VMware Cloud Foundation Configuration Bits

vcf_poster_snap

The VMware Cloud Foundation (VCF) platform automates the deployment and lifecycle management of the SDDC. The deployment will help an organization go from installation of the physical rack to a ready-for-deployment vSphere environment in a matter of hours. The VCF platform includes the following VMware products:

  • VMware vSphere Hypervisor
  • VMware vCenter Server
  • VMware NSX-v
  • VMware vRealize Operations
  • VMware vRealize Log Insight

As the previous post mentioned, there are several management components VCF relies upon for its automation and workflow framework. After the initial deployment is complete, a vSphere Administrator will still need to perform several tasks to fully configure the environment and make it ready for a production workload. Some of those steps include:

  • Configuring LDAP or Active Directory authentication sources.
  • Creating local accounts.
  • Configuring the network uplinks on the physical network equipment.
  • Configuring NSX and/or the Virtual Distributed Switch for upstream network connectivity.
  • Configuring a jump host for accessing the OOB network where the iDRAC interfaces exists.
    • Multiple jump hosts will be required, one for each physical rack since the OOB network is duplicated within each rack.
  • NIOC will need to be configured.
  • Proper configuration of the Resource Pools VCF creates will need to be completed — no reservations or shares exist after initial deployment.
  • Log Insight management packs, where necessary, will need to be configured.
  • vRealize Operations will need to be configured.
  • DNS integration.
  • Adjust the Virtual SAN storage policies per your environments requirements.

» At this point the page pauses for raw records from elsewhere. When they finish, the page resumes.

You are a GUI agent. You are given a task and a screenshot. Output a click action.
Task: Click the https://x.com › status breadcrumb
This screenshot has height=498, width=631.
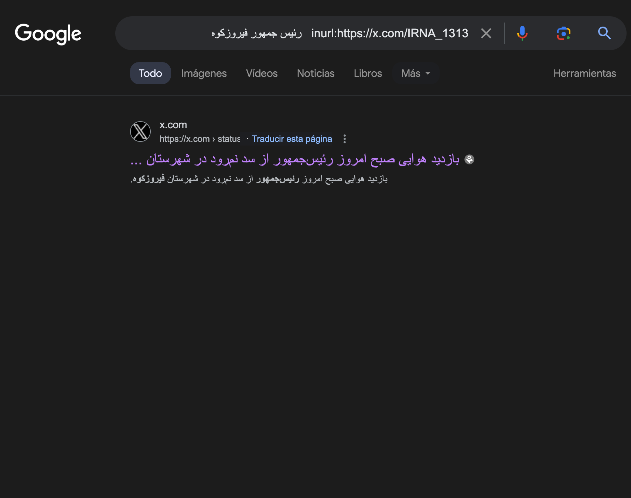199,139
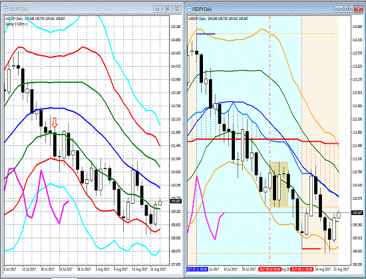This screenshot has height=279, width=366.
Task: Click the right USDJPY,Daily window icon
Action: [x=189, y=9]
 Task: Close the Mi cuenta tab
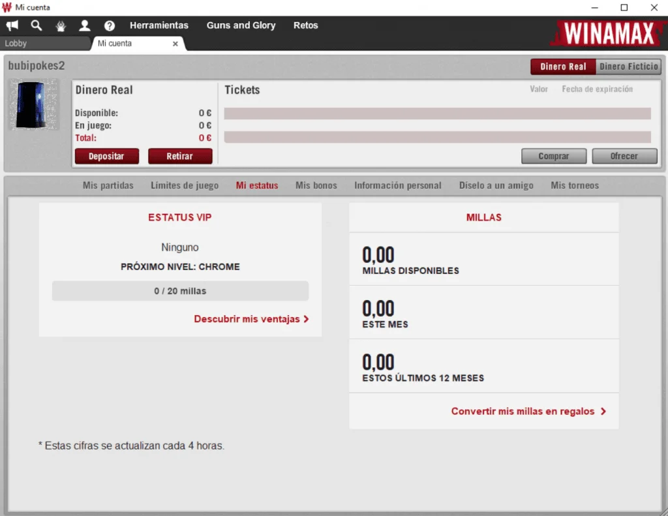[x=175, y=44]
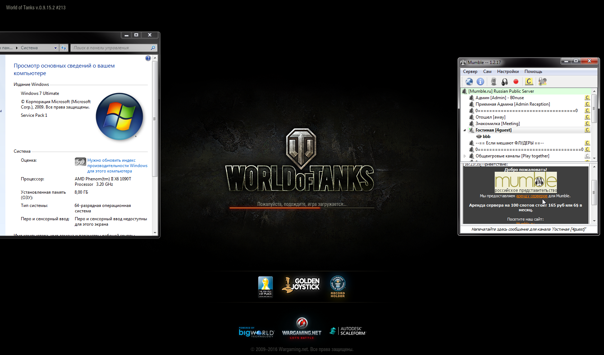
Task: Open server Information via blue info icon
Action: click(480, 82)
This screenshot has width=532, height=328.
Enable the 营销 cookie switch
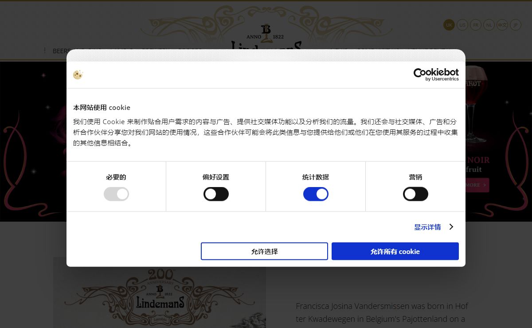[415, 194]
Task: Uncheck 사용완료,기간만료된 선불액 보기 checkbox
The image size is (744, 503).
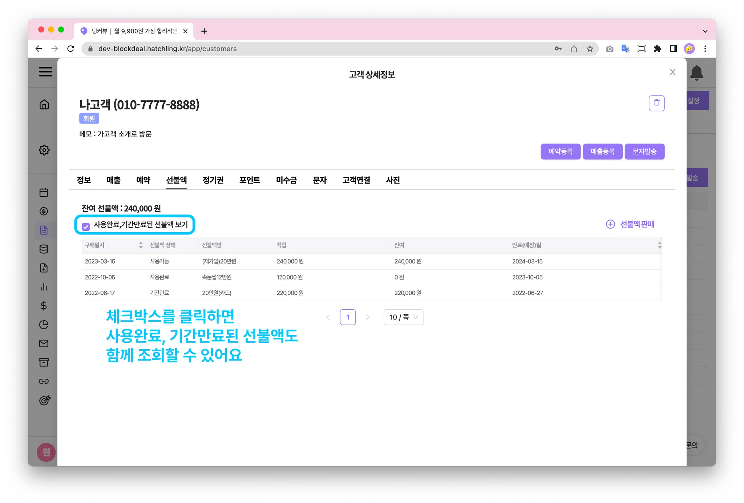Action: click(86, 227)
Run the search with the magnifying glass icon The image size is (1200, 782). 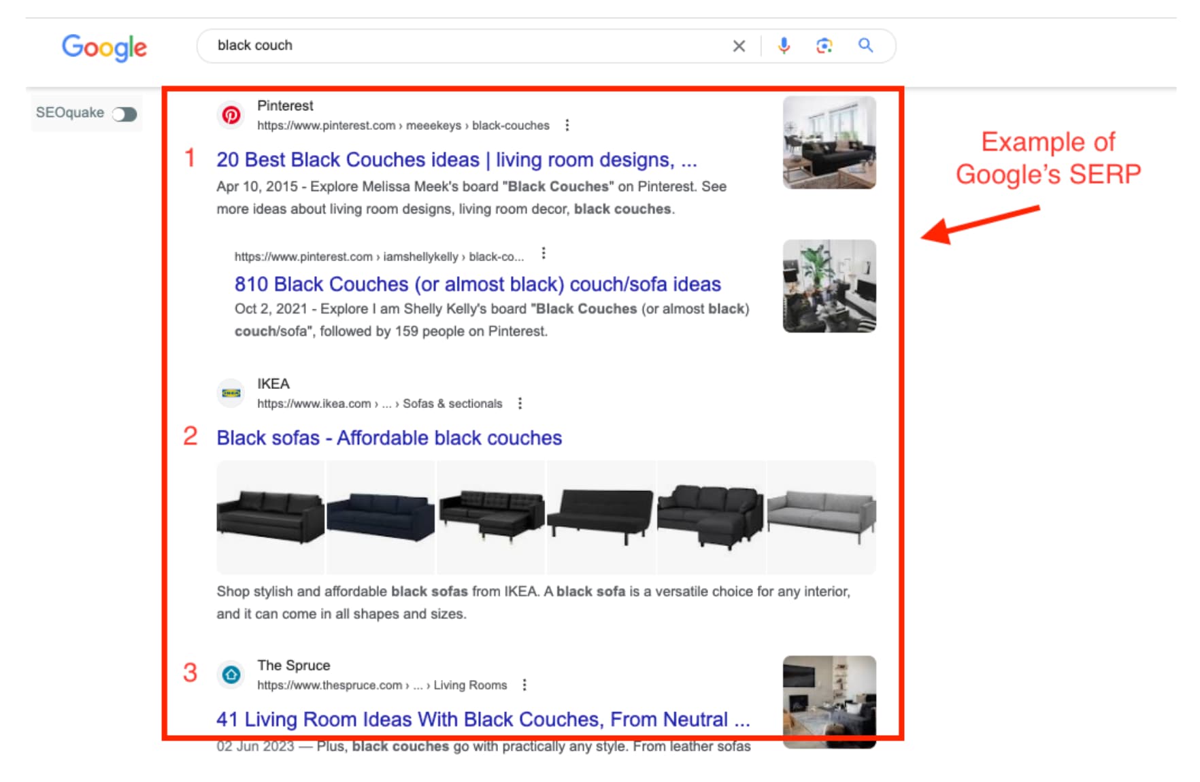(865, 46)
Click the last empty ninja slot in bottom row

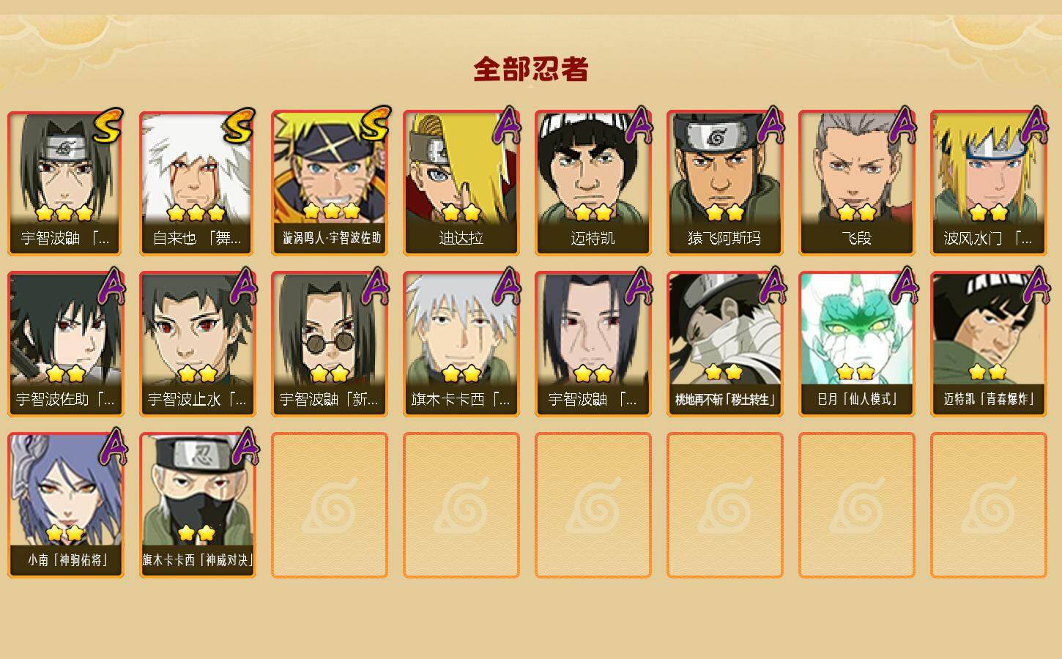pyautogui.click(x=989, y=505)
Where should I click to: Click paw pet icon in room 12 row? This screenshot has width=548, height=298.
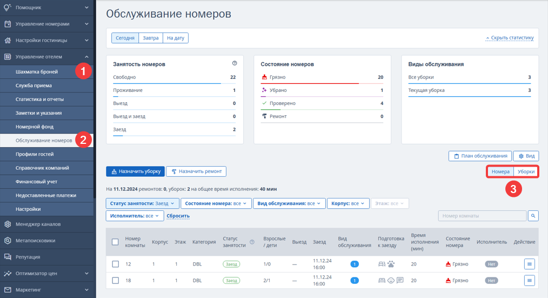point(391,264)
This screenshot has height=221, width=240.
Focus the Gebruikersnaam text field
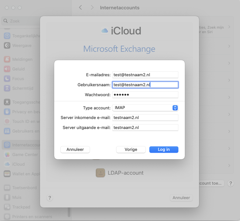coord(145,85)
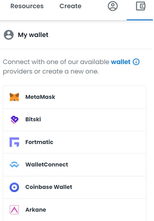Select the Arkane wallet option
The image size is (154, 221).
(x=74, y=210)
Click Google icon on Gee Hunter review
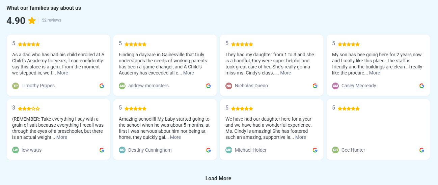 422,150
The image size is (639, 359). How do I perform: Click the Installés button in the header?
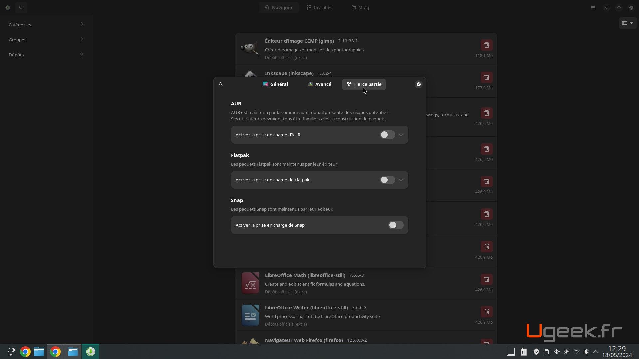(319, 7)
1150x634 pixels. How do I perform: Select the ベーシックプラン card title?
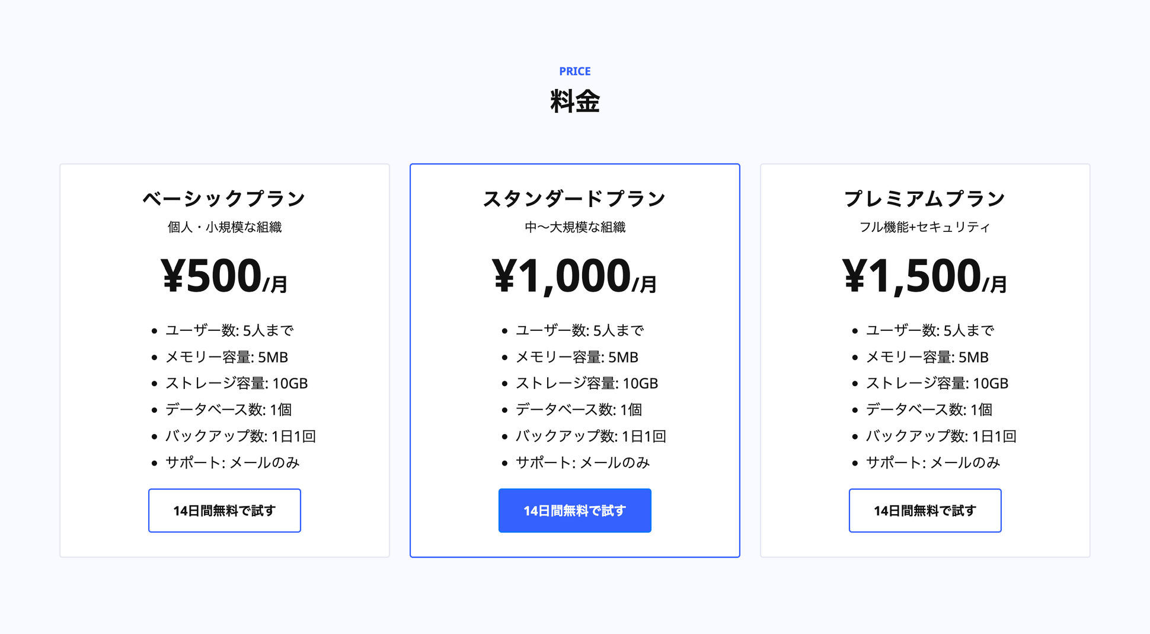(224, 198)
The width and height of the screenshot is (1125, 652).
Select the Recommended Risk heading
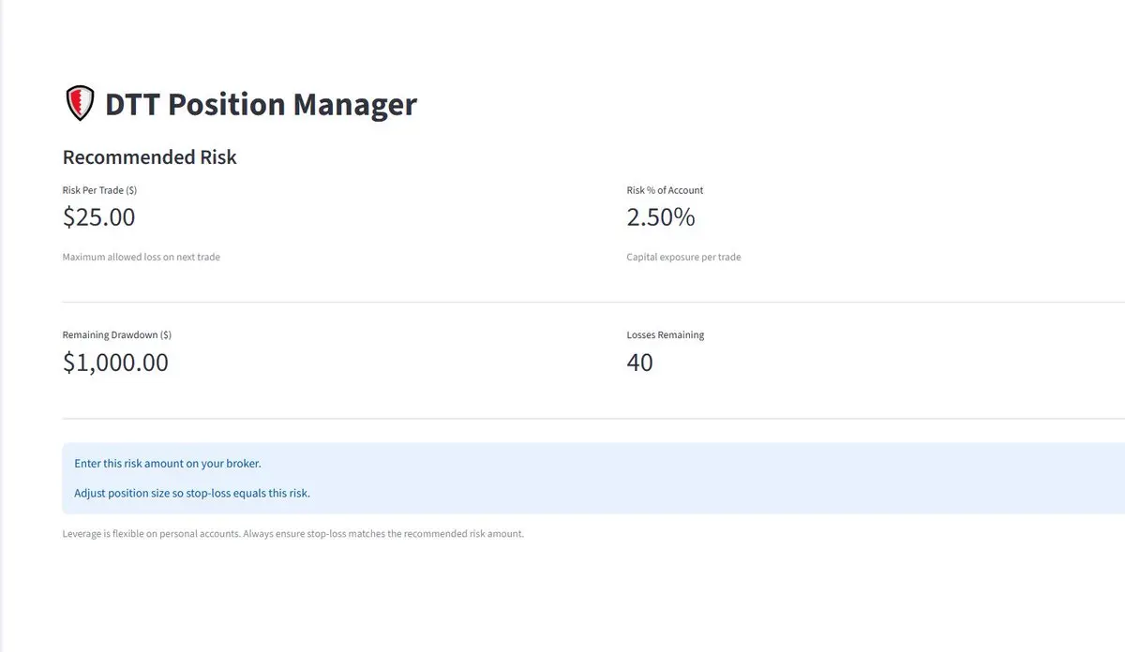pos(149,157)
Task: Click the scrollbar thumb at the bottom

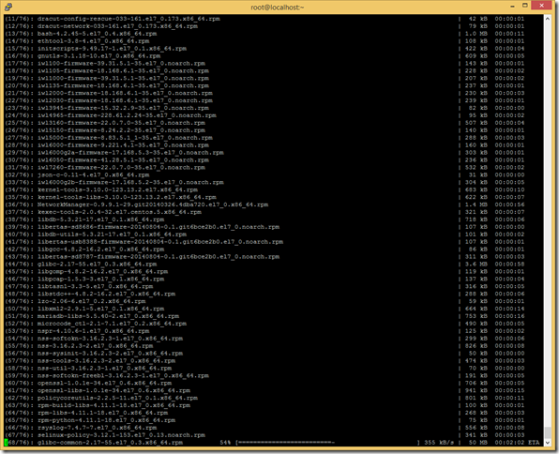Action: pyautogui.click(x=548, y=432)
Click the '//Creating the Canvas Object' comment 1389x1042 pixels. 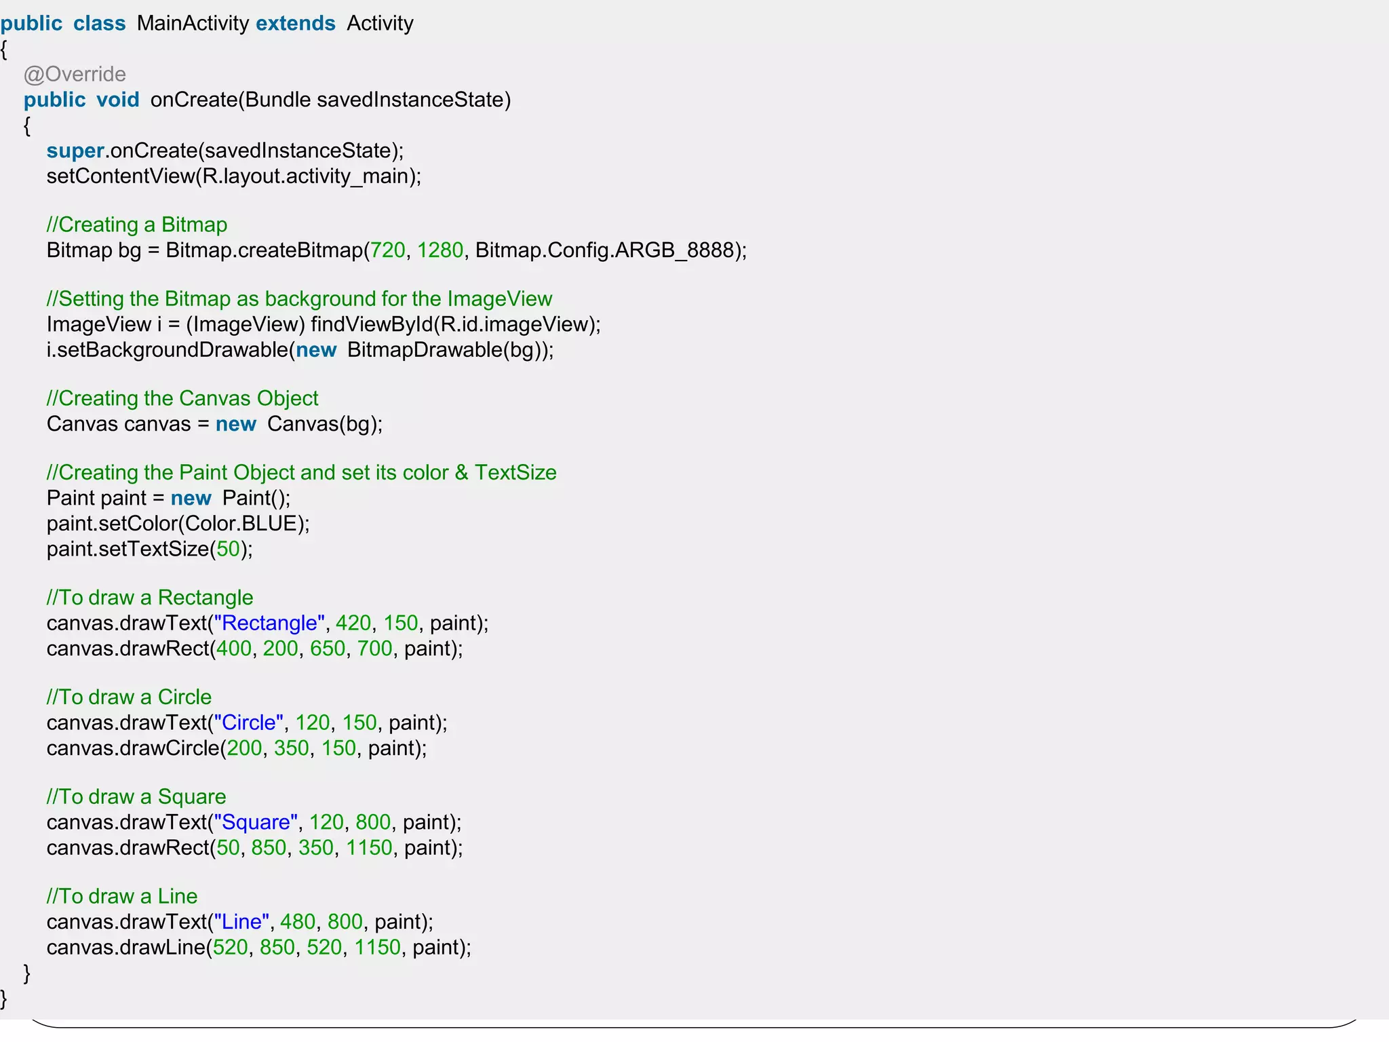182,398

A few key points to remember,

  • Do not modify the cluster structure outside the VRM workflows — which means no creating new clusters or splitting existing clusters up.
  • Do not modify the names of any of the management virtual machines.
  • Do not modify the name of the Virtual Distributed Switches.
  • Do not modify the pre-configured portgroup names.
  • All expansion of hosts/capacity needs to be initiated from the VRM interface.
  • The management cluster will only deploy initially with 3 nodes — barely enough for any true fault tolerance for Virtual SAN. I highly encourage you to expand it to the recommended VMware Best Practice of a 4 hosts.
  • Upgrades always occur in the management cluster first, then the workload domains — which I personally believe to be a bit backwards.

The VCF product is a great first step along the path of fully automated deployments and lifecycle management. The biggest challenge to adopting it will be balancing the line between what VCF manages and what a typical vSphere Administrator is going to be used to doing. Operationally it will take some adjustment, especially when using the lifecycle management workflows for the first time.

Happy Thanksgiving!

VMware Cloud Foundation Management Stack

love-o-land

The VMware Cloud Foundation platform includes a management stack, which includes several virtual appliances for handling the automation and SDDC lifecycle management of the platform. The virtual appliances will be deployed inside the management cluster before the VCF rack is shipped to the customer.

The VCF management stack include:

  • vRack Manager (vRM): 4 vCPU, 12GB Memory, Disk1 100GB, Disk2 50GB
  • vRack-ISVM[1-3]: 4 vCPU, 4 GB Memory, Disk1 20GB
  • vRack-LCM_Repository: 4 vCPU, 4GB Memory, Disk1 200GB, Disk2 900GB
  • vRack-LCM_Backup_Repository: 4 vCPU, 4GB Memory, Disk1 30GB

The following diagram is a logical representation of the VCF management stack.

vmware cloud foundation management

The platform creates a private, non-routable VLAN within the network to communication between the management virtual appliances. This network is used for all of the backend network communication.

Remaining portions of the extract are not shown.